After a down 2022 season that even AJ Dillon acknowledges wasn’t up to par with his standards, a big emphasis for the Green Bay Packers running back this offseason has been playing with a lower pad level, using his size and strength to his advantage against defenders.
“One thing that we’ve really stressed with him is he’s a big back, and if you lower your pad level, guys don’t want to tackle…When you run like that and run behind your pads and are 245-plus pounds, you can lower the boom on somebody. I think as long as long as he continues to run with low pad level, I think he can be a force.”
Dillon averaged 4.5 yards per rush during his first two seasons but saw his total plummet to only 4.1 yards per carry in 2022. In less than half of the Packers’ 17 games, Dillon averaged more than 4.0 yards per carry, according to PFF.
Despite having almost the same amount of carries in 2022 as he did in 2021, Dillon forced eight fewer missed tackles and went from ranking seventh in yards after contact to 20th–perhaps the most telling stat of the bunch and why there has been an added emphasis on lowering his pad level this offseason.
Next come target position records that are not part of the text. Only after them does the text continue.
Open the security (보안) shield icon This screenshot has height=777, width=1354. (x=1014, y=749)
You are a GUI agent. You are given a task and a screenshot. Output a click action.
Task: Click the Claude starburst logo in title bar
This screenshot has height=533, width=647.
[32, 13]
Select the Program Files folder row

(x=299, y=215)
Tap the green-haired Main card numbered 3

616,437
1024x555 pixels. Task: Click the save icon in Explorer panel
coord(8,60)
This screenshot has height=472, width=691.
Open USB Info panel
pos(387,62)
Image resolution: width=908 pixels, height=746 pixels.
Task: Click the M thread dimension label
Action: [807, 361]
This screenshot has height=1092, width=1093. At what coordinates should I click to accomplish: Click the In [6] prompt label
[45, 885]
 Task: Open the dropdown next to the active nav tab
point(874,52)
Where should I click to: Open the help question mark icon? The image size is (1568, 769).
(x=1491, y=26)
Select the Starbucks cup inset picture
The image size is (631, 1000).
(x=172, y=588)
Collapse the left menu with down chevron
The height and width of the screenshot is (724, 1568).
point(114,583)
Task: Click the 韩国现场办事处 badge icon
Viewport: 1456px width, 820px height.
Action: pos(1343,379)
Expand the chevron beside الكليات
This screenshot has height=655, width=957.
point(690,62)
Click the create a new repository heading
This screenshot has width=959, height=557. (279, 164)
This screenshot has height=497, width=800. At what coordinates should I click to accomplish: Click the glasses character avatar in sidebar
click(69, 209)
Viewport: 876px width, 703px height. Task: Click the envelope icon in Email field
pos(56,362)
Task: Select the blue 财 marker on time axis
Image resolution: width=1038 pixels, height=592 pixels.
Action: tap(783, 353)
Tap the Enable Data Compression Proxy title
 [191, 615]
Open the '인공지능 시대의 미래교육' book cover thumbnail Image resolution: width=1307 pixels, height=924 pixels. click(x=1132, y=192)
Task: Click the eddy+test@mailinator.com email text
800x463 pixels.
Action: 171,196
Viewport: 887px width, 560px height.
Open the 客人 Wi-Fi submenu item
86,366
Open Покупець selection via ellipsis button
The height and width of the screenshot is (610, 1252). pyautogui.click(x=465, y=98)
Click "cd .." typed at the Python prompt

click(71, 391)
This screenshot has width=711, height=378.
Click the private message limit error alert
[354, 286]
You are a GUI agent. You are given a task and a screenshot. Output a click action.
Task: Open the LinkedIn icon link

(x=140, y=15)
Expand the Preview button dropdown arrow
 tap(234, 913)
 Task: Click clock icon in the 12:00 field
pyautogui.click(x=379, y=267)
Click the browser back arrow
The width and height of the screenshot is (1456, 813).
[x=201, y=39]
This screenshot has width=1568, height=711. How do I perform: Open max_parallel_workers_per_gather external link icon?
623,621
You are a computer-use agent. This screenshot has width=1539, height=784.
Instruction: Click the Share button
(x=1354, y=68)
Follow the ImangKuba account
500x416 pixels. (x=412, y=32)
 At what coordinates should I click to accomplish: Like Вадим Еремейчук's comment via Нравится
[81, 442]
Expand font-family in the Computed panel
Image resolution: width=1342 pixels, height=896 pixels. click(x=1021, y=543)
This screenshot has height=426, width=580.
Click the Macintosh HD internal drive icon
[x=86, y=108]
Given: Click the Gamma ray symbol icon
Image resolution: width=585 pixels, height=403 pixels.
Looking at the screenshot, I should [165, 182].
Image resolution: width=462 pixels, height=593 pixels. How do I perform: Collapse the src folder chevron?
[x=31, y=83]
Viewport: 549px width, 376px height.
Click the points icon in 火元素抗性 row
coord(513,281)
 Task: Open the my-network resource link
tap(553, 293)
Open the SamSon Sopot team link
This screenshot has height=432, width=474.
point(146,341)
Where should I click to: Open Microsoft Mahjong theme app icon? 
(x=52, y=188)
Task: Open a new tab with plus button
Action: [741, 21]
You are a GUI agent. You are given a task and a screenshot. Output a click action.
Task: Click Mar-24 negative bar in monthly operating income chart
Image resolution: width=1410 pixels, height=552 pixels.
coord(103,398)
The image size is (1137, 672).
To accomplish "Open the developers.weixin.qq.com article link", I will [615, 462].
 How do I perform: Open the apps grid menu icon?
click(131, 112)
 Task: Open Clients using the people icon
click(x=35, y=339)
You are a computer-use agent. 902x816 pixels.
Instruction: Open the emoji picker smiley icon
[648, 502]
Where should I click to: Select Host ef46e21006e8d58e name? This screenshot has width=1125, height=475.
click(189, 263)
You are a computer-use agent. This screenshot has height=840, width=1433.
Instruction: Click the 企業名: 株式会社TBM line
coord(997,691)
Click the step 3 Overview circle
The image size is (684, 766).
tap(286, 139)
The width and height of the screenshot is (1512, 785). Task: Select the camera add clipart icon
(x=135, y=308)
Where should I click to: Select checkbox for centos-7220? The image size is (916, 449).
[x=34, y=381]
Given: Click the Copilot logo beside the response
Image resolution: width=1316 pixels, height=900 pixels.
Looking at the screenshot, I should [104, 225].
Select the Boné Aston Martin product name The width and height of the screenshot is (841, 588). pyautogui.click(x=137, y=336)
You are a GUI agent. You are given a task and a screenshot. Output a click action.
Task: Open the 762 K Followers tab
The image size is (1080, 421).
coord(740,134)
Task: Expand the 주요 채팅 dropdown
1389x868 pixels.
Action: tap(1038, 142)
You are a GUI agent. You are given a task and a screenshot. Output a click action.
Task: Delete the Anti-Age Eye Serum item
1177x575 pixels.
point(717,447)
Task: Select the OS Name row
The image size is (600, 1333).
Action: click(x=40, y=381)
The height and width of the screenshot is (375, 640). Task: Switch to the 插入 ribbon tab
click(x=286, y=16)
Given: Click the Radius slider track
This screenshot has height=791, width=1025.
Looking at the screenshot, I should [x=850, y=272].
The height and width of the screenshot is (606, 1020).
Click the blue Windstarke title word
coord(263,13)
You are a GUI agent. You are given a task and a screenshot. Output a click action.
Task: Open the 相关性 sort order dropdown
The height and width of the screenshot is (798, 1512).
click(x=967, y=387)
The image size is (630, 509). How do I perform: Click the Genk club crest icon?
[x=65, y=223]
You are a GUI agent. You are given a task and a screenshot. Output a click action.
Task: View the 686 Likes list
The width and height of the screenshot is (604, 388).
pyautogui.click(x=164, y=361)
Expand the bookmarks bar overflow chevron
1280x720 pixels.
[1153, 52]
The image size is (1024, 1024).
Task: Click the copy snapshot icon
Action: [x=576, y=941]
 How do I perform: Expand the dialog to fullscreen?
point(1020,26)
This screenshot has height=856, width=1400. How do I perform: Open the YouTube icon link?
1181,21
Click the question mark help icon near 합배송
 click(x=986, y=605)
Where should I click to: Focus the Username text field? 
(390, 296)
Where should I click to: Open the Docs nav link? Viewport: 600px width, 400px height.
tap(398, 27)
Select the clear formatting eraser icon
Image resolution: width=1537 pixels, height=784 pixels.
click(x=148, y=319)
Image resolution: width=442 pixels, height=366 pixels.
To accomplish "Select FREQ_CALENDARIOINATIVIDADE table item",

“It’s a lot easier said than done,” said Dillon on Wednesday when asked about working on his pad level. “It’s something I’ve been trying to make a conscious effort over the entire offseason since it’s been brought up. It’s been something I’ve wanted to work on coming into this year. I think it’s just something in my mind, ‘It’s like, alright, how can I be as dominant as I can be?’
“It’s no shock with my strength, one of my big skills and strengths that I can do, one of my attributes is, if I have that good pad level, and have my shoulders square, I can generate power to keep that pile moving. Run through somebody. Just continue to form that habit is pretty much where I’m at.”
In football, we often hear the phrase “low man wins,” and it’s true because whether it be the ball carrier or the tackler, the lower player will have more leverage. Ball carriers who run upright are the easiest to tackle.
If the running back is able to get lower than the defender and has more leverage, then they can power through the defender and fall forward for another yard or two, or even break the tackle entirely.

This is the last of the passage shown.